“60 Minutes” is in crisis now that Bari Weiss is running the News Department for the Ellisons, who are surrendering to Donald Trump.
Now the show’s correspondent, Sharyn Alfonsi, has written a note to her colleagues and friends to let them know why CBS at the last minute pulled her segment on CECOT, the El Salvador prison where Trump has been sending people to be tortured and killed.
There are few times in the almost 60 year history of “60 Minutes” when a segment was pulled to favor the government or business. But here we are. In the last few weeks we’ve seen the number of political reports that usually take the Trump government to task dwindle to a few.
Here is what Alfonsi wrote. I say this: we are in a desperate situation with the vindictive and fascistic Trump dictating what media can report. The Ellisons should be ashamed, but they’re not.
This will have enormous reverberations at CBS and other networks beginning now. The Ellisons and Weiss will do everything they can to dismantle CBS’s long, revered legacy.
Alfonsi’s note:
News Team,
Thank you for the notes and texts. I apologize for not reaching out earlier.
I learned on Saturday that Bari Weiss spiked our story, INSIDE CECOT, which was supposed to air tonight. We (Ori and I) asked for a call to discuss her decision. She did not afford us that courtesy/opportunity.
Our story was screened five times and cleared by both CBS attorneys and Standards and Practices. It is factually correct. In my view, pulling it now—after every rigorous internal check has been met is not an editorial decision, it is a political one.

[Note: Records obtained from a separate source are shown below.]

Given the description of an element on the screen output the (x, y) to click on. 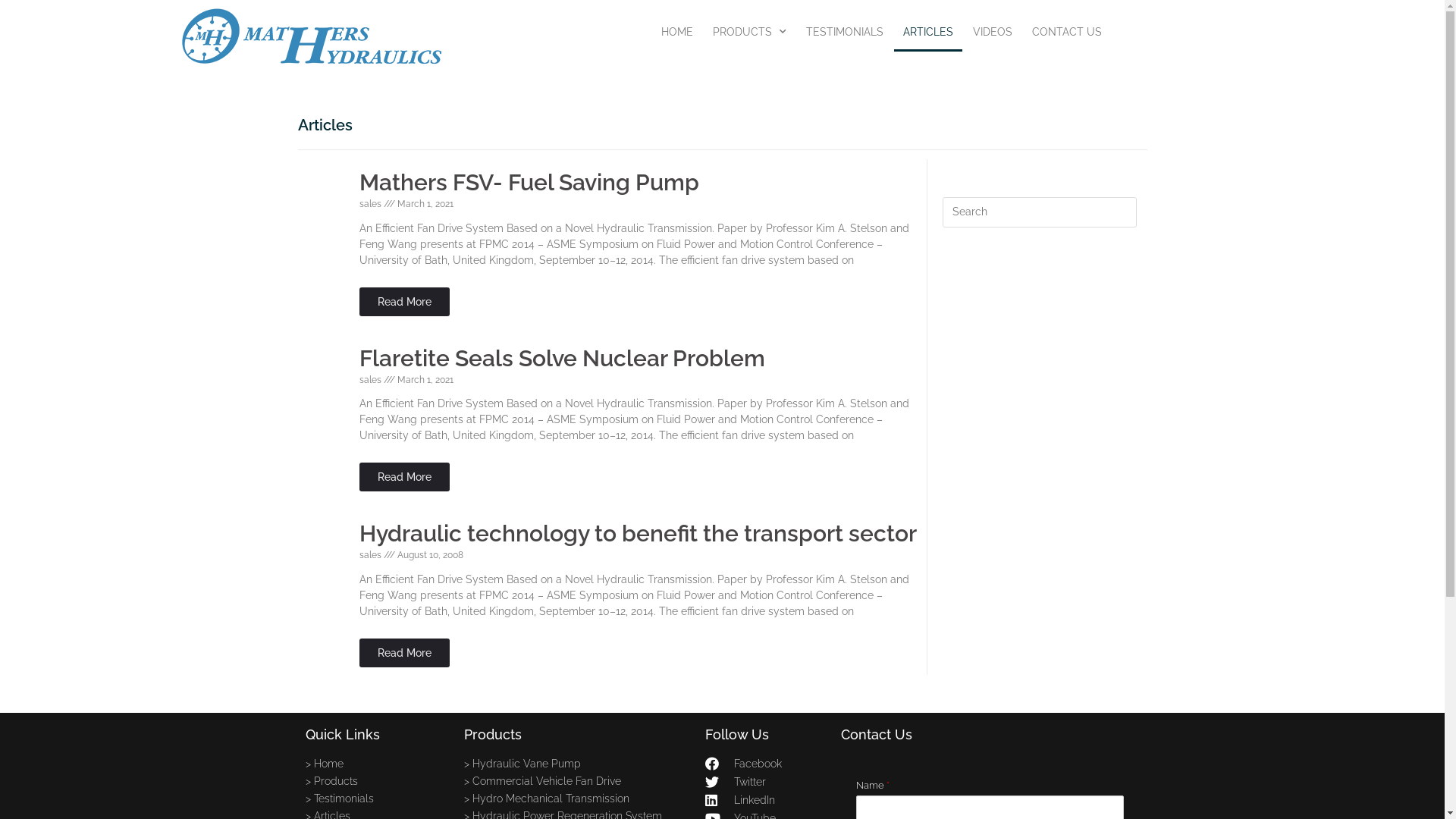
CONTACT US Element type: text (1066, 31)
ARTICLES Element type: text (928, 31)
Flaretite Seals Solve Nuclear Problem Element type: text (562, 358)
Read More Element type: text (404, 652)
TESTIMONIALS Element type: text (844, 31)
> Products Element type: text (376, 780)
Read More Element type: text (404, 476)
> Hydraulic Vane Pump Element type: text (577, 763)
> Testimonials Element type: text (376, 798)
> Home Element type: text (376, 763)
Hydraulic technology to benefit the transport sector Element type: text (637, 533)
Mathers FSV- Fuel Saving Pump Element type: text (529, 182)
Twitter Element type: text (765, 781)
HOME Element type: text (677, 31)
PRODUCTS Element type: text (749, 31)
VIDEOS Element type: text (992, 31)
LinkedIn Element type: text (765, 799)
> Hydro Mechanical Transmission Element type: text (577, 798)
> Commercial Vehicle Fan Drive Element type: text (577, 780)
Read More Element type: text (404, 301)
Facebook Element type: text (765, 763)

We requested responses to questions and/or interviews with DHS, the White House, and the State Department. Government silence is a statement, not a VETO. Their refusal to be interviewed is a tactical maneuver designed to kill the story.
If the administration’s refusal to participate becomes a valid reason to spike a story, we have effectively handed them a “kill switch” for any reporting they find inconvenient.
If the standard for airing a story becomes “the government must agree to be interviewed,” then the government effectively gains control over the 60 Minutes broadcast. We go from an investigative powerhouse to a stenographer for the state.
These men risked their lives to speak with us. We have a moral and professional obligation to the sources who entrusted us with their stories. Abandoning them now is a betrayal of the most basic tenet of journalism: giving voice to the voiceless.
CBS spiked the Jeffrey Wigand interview due to legal concerns, nearly destroying the credibility of this broadcast. It took years to recover from that “low point.” By pulling this story to shield an administration, we are repeating that history, but for political optics rather than legal ones.
We have been promoting this story on social media for days. Our viewers are expecting it. When it fails to air without a credible explanation, the public will correctly identify this as corporate censorship. We are trading 50 years of “Gold Standard” reputation for a single week of political quiet.
I care too much about this broadcast to watch it be dismantled without a fight.